* DESCRIPTION OF THE TASK:
Determine the count of lines in the data below that include the word "right", and give nothing besides it.

Collected data:

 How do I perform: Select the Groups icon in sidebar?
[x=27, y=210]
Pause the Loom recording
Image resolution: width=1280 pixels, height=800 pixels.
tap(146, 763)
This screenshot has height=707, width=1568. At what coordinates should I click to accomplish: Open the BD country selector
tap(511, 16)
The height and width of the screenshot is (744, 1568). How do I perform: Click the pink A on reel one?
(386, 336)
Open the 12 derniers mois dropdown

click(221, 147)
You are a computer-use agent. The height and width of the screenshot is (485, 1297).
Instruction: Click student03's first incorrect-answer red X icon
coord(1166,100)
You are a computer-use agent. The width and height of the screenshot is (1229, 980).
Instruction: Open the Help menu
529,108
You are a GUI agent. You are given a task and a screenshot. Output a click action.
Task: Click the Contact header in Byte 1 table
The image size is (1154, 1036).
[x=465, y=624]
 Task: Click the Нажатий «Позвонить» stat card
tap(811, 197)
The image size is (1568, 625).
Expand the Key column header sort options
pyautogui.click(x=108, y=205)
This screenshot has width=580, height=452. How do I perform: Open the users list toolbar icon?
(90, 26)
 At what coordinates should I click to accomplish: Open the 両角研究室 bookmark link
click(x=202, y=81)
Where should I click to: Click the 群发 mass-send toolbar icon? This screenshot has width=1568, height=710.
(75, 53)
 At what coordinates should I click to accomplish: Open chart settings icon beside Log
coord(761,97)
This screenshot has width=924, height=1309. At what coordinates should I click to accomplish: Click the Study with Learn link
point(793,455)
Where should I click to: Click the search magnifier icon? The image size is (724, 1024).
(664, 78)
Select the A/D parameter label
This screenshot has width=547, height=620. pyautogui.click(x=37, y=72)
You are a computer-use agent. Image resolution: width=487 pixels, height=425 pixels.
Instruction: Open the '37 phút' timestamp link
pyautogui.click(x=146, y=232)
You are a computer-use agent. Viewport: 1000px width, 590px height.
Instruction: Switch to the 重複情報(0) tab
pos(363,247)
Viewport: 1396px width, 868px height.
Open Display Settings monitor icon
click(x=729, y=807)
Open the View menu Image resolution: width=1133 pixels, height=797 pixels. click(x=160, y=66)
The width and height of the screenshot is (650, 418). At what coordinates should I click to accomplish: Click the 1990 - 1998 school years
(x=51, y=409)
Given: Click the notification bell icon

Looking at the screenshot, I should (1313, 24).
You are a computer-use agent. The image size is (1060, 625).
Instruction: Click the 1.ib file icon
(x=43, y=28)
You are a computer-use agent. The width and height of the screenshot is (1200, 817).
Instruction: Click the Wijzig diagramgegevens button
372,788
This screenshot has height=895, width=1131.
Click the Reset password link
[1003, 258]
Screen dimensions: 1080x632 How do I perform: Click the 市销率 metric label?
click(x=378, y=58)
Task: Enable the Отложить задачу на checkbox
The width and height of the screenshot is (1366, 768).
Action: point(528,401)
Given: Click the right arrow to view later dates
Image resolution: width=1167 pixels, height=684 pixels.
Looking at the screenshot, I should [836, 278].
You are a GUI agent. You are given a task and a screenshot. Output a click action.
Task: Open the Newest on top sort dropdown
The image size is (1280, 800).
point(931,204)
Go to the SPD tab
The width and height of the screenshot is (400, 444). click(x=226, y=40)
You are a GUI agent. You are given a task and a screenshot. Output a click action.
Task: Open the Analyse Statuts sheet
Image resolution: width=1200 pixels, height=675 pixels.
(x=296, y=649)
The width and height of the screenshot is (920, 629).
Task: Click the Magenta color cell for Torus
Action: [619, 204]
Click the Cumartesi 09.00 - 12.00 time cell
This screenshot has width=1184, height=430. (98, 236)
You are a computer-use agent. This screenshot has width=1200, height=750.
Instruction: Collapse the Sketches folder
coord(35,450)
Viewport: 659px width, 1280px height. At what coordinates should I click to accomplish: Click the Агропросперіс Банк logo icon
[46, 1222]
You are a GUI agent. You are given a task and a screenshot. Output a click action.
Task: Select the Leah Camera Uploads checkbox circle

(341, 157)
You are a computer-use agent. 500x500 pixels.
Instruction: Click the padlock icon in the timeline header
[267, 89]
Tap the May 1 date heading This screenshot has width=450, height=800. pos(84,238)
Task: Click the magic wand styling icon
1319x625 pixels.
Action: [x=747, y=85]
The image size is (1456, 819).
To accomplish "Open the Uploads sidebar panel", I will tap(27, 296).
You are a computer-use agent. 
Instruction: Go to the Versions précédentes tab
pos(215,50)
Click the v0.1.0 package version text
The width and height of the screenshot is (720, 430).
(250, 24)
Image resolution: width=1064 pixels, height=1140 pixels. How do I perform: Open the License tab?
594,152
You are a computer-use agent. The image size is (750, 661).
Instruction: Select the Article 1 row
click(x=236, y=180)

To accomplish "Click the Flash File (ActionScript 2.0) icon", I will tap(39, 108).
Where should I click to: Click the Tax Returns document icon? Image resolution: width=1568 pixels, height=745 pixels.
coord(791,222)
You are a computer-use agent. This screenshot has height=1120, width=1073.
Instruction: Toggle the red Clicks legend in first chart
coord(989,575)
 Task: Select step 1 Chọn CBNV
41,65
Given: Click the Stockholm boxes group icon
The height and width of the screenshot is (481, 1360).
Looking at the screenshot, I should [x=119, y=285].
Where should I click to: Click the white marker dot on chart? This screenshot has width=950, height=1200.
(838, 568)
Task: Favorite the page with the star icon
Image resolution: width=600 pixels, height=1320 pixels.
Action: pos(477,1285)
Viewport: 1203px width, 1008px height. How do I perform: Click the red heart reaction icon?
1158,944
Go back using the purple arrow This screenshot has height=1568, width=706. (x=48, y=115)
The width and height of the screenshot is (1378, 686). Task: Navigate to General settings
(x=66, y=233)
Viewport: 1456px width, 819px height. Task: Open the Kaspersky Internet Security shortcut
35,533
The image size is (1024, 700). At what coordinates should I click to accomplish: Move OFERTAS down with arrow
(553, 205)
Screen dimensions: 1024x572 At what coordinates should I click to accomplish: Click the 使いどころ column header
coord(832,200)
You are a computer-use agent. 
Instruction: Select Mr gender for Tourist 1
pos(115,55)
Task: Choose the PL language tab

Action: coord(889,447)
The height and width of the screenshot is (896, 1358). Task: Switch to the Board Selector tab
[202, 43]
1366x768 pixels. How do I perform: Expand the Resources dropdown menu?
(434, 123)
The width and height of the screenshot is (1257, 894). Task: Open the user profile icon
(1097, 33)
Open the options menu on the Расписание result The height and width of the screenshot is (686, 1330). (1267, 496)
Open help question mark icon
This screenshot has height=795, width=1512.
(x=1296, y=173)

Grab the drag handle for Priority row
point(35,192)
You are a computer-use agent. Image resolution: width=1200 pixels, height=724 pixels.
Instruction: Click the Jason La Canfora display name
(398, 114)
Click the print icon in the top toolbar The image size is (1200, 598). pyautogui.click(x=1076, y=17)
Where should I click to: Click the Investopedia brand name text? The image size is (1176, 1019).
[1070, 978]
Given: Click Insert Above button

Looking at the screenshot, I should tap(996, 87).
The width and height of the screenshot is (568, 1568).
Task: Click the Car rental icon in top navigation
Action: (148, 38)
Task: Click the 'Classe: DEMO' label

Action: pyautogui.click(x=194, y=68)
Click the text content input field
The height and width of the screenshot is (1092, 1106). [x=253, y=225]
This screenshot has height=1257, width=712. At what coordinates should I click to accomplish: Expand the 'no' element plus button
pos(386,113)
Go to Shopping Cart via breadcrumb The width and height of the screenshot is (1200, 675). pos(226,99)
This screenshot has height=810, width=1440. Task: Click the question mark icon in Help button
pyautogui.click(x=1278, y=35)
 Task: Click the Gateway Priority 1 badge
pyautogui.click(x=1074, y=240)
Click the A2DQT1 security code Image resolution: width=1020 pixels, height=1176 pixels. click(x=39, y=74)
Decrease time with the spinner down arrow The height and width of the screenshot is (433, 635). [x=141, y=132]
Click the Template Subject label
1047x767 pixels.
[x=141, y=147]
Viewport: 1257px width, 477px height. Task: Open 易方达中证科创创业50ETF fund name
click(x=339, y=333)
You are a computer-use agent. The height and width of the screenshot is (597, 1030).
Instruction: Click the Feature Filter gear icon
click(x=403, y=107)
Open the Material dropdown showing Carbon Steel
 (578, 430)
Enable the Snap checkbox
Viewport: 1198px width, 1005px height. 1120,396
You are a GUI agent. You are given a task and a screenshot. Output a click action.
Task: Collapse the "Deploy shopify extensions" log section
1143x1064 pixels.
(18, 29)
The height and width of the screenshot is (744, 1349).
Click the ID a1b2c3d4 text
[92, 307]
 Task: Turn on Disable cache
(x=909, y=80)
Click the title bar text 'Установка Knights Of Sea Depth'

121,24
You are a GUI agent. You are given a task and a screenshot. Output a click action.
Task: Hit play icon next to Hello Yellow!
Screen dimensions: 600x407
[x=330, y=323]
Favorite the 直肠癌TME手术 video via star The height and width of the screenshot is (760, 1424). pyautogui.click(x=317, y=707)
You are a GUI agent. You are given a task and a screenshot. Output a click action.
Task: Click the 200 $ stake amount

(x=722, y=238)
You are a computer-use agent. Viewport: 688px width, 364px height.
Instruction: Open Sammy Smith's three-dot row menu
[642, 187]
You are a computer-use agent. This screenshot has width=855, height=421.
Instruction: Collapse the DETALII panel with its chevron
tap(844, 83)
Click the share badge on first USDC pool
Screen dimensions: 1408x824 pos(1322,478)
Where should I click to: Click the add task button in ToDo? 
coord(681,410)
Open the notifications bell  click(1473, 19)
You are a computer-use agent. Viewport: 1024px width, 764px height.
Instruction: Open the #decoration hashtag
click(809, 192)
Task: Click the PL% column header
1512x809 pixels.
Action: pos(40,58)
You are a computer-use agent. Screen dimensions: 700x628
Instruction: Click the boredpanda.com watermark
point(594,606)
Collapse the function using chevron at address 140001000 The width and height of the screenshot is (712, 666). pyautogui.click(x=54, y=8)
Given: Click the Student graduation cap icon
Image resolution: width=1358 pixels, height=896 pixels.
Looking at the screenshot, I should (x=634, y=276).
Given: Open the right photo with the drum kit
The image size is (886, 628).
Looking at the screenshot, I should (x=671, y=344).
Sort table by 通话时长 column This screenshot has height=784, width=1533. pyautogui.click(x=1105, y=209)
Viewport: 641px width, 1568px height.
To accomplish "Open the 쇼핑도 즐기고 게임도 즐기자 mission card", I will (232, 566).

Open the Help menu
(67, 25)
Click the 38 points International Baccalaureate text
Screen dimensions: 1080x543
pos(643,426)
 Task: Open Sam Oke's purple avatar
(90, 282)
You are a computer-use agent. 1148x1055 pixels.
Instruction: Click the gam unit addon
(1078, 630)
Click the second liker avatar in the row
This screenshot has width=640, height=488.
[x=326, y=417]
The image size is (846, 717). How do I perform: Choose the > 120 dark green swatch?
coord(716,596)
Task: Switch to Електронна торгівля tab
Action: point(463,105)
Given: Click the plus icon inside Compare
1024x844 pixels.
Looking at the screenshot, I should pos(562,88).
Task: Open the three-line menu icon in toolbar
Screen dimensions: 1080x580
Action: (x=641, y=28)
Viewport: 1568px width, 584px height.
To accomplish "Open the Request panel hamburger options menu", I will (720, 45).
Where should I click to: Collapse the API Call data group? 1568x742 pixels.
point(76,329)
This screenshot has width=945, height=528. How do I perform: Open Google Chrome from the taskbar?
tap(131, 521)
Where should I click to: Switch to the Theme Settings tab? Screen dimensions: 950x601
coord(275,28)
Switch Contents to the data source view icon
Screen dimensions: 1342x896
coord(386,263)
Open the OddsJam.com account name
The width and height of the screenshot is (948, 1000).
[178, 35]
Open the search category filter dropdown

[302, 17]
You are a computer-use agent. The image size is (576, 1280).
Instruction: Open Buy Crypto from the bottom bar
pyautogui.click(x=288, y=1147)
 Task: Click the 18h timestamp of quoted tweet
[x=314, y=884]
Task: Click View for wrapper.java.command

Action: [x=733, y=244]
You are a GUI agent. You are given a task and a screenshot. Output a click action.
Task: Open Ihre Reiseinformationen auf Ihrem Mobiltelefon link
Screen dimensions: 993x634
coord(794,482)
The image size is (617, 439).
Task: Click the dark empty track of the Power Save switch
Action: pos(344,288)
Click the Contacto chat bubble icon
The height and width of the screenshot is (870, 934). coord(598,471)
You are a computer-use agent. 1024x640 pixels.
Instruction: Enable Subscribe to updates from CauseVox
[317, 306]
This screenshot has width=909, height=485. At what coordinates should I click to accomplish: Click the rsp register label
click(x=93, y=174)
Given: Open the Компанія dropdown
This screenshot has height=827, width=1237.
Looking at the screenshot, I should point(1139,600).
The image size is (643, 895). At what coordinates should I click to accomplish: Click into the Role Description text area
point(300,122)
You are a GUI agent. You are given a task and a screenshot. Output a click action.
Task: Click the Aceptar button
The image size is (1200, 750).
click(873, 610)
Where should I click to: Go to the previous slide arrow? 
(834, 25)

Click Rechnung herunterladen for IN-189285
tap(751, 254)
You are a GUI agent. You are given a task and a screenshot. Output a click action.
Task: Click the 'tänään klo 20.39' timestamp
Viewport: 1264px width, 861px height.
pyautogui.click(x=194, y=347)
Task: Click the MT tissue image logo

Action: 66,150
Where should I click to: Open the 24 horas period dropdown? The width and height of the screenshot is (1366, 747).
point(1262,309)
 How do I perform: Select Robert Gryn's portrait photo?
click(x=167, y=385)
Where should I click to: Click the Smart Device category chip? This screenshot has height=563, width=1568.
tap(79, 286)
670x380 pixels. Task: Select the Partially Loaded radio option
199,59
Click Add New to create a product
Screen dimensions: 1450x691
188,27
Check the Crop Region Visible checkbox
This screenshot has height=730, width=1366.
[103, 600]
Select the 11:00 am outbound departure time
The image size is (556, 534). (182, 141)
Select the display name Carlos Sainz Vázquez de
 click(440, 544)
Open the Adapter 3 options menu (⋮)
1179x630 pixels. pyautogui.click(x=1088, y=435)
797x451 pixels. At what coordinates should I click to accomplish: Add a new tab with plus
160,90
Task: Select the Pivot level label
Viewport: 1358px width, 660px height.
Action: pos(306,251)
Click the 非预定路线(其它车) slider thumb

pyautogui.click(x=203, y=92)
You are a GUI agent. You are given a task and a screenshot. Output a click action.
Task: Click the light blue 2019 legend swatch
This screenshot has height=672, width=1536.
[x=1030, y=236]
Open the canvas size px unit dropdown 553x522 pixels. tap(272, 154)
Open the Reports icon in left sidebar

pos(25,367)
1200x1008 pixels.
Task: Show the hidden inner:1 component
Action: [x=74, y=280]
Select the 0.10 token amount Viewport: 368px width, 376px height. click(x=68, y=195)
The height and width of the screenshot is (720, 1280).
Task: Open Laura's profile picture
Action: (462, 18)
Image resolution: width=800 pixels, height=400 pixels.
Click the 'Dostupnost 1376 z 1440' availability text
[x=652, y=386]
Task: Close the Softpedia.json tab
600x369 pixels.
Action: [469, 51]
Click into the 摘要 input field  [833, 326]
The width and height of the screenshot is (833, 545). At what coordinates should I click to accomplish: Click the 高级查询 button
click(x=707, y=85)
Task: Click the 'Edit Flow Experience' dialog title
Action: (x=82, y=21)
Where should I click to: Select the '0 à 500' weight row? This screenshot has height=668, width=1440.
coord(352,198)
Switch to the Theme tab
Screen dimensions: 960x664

* EXERCISE SOLUTION:
2